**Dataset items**
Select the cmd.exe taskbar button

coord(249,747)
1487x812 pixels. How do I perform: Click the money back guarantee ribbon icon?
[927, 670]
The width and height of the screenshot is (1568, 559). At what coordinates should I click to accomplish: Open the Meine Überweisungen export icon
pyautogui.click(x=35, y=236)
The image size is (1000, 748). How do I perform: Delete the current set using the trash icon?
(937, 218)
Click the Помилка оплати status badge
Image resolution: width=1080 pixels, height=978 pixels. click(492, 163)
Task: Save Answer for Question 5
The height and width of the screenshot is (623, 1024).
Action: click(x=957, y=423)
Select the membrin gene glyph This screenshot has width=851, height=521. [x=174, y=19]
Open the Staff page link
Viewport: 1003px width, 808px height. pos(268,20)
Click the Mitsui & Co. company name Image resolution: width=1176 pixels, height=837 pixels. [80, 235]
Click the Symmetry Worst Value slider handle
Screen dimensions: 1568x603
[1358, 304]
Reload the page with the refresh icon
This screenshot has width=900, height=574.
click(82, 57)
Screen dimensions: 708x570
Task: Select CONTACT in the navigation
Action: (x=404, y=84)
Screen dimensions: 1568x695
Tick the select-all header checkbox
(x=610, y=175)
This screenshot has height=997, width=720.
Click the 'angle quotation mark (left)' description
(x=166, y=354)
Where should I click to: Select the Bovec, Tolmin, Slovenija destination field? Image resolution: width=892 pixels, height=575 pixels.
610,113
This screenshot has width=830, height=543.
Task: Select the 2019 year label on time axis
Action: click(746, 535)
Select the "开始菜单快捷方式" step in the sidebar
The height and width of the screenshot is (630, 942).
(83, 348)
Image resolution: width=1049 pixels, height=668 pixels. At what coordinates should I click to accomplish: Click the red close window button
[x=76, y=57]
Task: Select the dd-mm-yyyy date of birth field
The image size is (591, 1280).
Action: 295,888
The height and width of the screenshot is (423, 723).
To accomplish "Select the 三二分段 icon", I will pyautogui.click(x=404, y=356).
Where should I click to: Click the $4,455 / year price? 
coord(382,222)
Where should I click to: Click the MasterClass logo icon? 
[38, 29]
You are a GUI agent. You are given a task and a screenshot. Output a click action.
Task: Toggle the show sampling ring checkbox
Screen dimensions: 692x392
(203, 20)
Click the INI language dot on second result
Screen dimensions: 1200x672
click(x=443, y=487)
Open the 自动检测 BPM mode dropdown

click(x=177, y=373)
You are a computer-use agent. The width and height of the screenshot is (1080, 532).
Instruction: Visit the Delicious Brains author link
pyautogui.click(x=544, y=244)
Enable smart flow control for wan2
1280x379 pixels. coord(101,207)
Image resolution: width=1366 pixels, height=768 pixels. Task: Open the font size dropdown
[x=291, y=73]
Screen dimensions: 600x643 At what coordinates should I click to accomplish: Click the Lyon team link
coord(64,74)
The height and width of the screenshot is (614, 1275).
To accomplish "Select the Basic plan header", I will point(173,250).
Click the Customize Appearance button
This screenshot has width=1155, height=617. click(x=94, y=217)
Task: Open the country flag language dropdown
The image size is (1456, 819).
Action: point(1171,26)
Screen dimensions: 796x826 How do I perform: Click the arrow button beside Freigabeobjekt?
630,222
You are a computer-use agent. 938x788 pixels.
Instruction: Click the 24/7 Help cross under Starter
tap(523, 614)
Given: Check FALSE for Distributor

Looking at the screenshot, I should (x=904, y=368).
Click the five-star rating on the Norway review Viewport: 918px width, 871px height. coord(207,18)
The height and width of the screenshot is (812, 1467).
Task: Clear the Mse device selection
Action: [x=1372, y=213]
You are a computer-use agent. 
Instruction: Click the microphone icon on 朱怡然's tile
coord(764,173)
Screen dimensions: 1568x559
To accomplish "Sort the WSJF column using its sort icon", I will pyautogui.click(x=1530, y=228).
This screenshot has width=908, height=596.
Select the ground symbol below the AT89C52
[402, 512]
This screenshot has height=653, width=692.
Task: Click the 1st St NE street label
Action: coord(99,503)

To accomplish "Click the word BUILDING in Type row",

**What you are asked to do**
Return each line of the data exactly as it was given.

**Your response**
Select the cmd.exe taskbar button

coord(249,747)
1487x812 pixels. How do I perform: Click the money back guarantee ribbon icon?
[927, 670]
The width and height of the screenshot is (1568, 559). At what coordinates should I click to accomplish: Open the Meine Überweisungen export icon
pyautogui.click(x=35, y=236)
The image size is (1000, 748). How do I perform: Delete the current set using the trash icon?
(937, 218)
Click the Помилка оплати status badge
Image resolution: width=1080 pixels, height=978 pixels. click(492, 163)
Task: Save Answer for Question 5
The height and width of the screenshot is (623, 1024).
Action: click(x=957, y=423)
Select the membrin gene glyph This screenshot has width=851, height=521. [x=174, y=19]
Open the Staff page link
Viewport: 1003px width, 808px height. pos(268,20)
Click the Mitsui & Co. company name Image resolution: width=1176 pixels, height=837 pixels. [80, 235]
Click the Symmetry Worst Value slider handle
Screen dimensions: 1568x603
[1358, 304]
Reload the page with the refresh icon
This screenshot has width=900, height=574.
click(82, 57)
Screen dimensions: 708x570
Task: Select CONTACT in the navigation
Action: (x=404, y=84)
Screen dimensions: 1568x695
Tick the select-all header checkbox
(x=610, y=175)
This screenshot has height=997, width=720.
Click the 'angle quotation mark (left)' description
(x=166, y=354)
Where should I click to: Select the Bovec, Tolmin, Slovenija destination field? Image resolution: width=892 pixels, height=575 pixels.
610,113
This screenshot has width=830, height=543.
Task: Select the 2019 year label on time axis
Action: click(746, 535)
Select the "开始菜单快捷方式" step in the sidebar
The height and width of the screenshot is (630, 942).
(83, 348)
Image resolution: width=1049 pixels, height=668 pixels. At what coordinates should I click to accomplish: Click the red close window button
[x=76, y=57]
Task: Select the dd-mm-yyyy date of birth field
The image size is (591, 1280).
Action: 295,888
The height and width of the screenshot is (423, 723).
To accomplish "Select the 三二分段 icon", I will pyautogui.click(x=404, y=356).
Where should I click to: Click the $4,455 / year price? 
coord(382,222)
Where should I click to: Click the MasterClass logo icon? 
[38, 29]
You are a GUI agent. You are given a task and a screenshot. Output a click action.
Task: Toggle the show sampling ring checkbox
Screen dimensions: 692x392
(203, 20)
Click the INI language dot on second result
Screen dimensions: 1200x672
click(x=443, y=487)
Open the 自动检测 BPM mode dropdown

click(x=177, y=373)
You are a computer-use agent. The width and height of the screenshot is (1080, 532).
Instruction: Visit the Delicious Brains author link
pyautogui.click(x=544, y=244)
Enable smart flow control for wan2
1280x379 pixels. coord(101,207)
Image resolution: width=1366 pixels, height=768 pixels. Task: Open the font size dropdown
[x=291, y=73]
Screen dimensions: 600x643 At what coordinates should I click to accomplish: Click the Lyon team link
coord(64,74)
The height and width of the screenshot is (614, 1275).
To accomplish "Select the Basic plan header", I will point(173,250).
Click the Customize Appearance button
This screenshot has width=1155, height=617. click(x=94, y=217)
Task: Open the country flag language dropdown
The image size is (1456, 819).
Action: point(1171,26)
Screen dimensions: 796x826 How do I perform: Click the arrow button beside Freigabeobjekt?
630,222
You are a computer-use agent. 938x788 pixels.
Instruction: Click the 24/7 Help cross under Starter
tap(523, 614)
Given: Check FALSE for Distributor

Looking at the screenshot, I should (x=904, y=368).
Click the five-star rating on the Norway review Viewport: 918px width, 871px height. coord(207,18)
The height and width of the screenshot is (812, 1467).
Task: Clear the Mse device selection
Action: [x=1372, y=213]
You are a computer-use agent. 
Instruction: Click the microphone icon on 朱怡然's tile
coord(764,173)
Screen dimensions: 1568x559
To accomplish "Sort the WSJF column using its sort icon", I will pyautogui.click(x=1530, y=228).
This screenshot has width=908, height=596.
Select the ground symbol below the AT89C52
[402, 512]
This screenshot has height=653, width=692.
Task: Click the 1st St NE street label
Action: coord(99,503)

To accomplish "Click the word BUILDING in Type row",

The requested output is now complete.